I have a vehicle that I'm leasing and in the state of Virginia you pay sales tax on the full purchase price of the car when you are leasing.

I have now moved to Florida and the lease company has started charging me Florida state sales tax monthly on the lease payment (in Florida you would only pay sales tax on the payments).

Is there a way to stop this or to recover the double tax I'm being charged?

2 Answers 2


The problem is that the tax paid in Virginia was actually paid by the lessor and the lessor required that I pay it back to them. So I never actually paid any tax directly to the state of Virginia for the car. Now, Florida is charging me monthly sales tax on the lease payments and since I didn't pay any tax in Virginia, I am not due any credit.

The answer is yes, in this situation you are unfortunately double taxed for the lease.

** Stored records **
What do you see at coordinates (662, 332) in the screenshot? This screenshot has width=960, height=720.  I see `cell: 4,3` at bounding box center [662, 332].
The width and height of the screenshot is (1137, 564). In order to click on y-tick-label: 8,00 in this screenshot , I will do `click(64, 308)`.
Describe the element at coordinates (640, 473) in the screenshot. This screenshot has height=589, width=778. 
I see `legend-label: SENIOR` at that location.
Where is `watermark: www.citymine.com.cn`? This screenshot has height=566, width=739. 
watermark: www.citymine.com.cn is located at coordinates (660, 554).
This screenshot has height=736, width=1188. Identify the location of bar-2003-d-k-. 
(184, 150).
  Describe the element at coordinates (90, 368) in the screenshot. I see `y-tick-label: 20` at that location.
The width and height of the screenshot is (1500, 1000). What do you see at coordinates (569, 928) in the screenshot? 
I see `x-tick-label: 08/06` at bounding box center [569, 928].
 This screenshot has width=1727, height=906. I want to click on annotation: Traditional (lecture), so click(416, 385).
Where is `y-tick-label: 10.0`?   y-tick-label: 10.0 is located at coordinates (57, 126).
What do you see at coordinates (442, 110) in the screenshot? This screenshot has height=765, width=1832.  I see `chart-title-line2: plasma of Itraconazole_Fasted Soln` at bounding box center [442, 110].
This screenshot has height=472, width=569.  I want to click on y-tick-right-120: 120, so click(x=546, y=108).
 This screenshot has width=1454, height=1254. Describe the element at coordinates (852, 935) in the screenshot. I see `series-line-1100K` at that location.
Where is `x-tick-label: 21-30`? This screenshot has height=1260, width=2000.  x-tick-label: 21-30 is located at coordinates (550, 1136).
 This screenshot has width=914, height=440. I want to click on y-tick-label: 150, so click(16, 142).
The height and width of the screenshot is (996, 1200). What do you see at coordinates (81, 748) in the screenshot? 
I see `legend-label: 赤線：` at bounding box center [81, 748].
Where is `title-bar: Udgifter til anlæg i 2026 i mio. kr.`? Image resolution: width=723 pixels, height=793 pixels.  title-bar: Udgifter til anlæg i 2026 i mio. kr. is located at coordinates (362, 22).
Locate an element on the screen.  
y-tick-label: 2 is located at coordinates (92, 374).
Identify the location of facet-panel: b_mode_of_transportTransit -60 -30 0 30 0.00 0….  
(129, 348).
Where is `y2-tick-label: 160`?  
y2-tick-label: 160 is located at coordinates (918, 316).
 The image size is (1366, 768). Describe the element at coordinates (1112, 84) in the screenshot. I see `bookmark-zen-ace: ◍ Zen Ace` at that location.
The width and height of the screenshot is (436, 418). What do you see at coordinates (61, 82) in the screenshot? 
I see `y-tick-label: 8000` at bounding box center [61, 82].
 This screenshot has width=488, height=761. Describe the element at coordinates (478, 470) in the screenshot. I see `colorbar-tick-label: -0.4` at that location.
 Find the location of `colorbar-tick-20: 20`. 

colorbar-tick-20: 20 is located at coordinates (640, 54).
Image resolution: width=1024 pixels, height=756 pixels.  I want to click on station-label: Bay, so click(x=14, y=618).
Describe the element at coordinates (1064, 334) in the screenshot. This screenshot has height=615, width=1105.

** What the task requires **
In the text on lease sales tax, why is the lessee not due any credit against Florida tax for the Virginia tax? Please answer in one to three sentences. You won't need the records for this.

** Result of the task **
The Virginia tax was paid by the lessor, who then required the lessee to pay it back, so the lessee never paid any tax directly to the state of Virginia for the car. Because no tax was paid in Virginia, the lessee is not due any credit against the monthly Florida sales tax on the lease payments.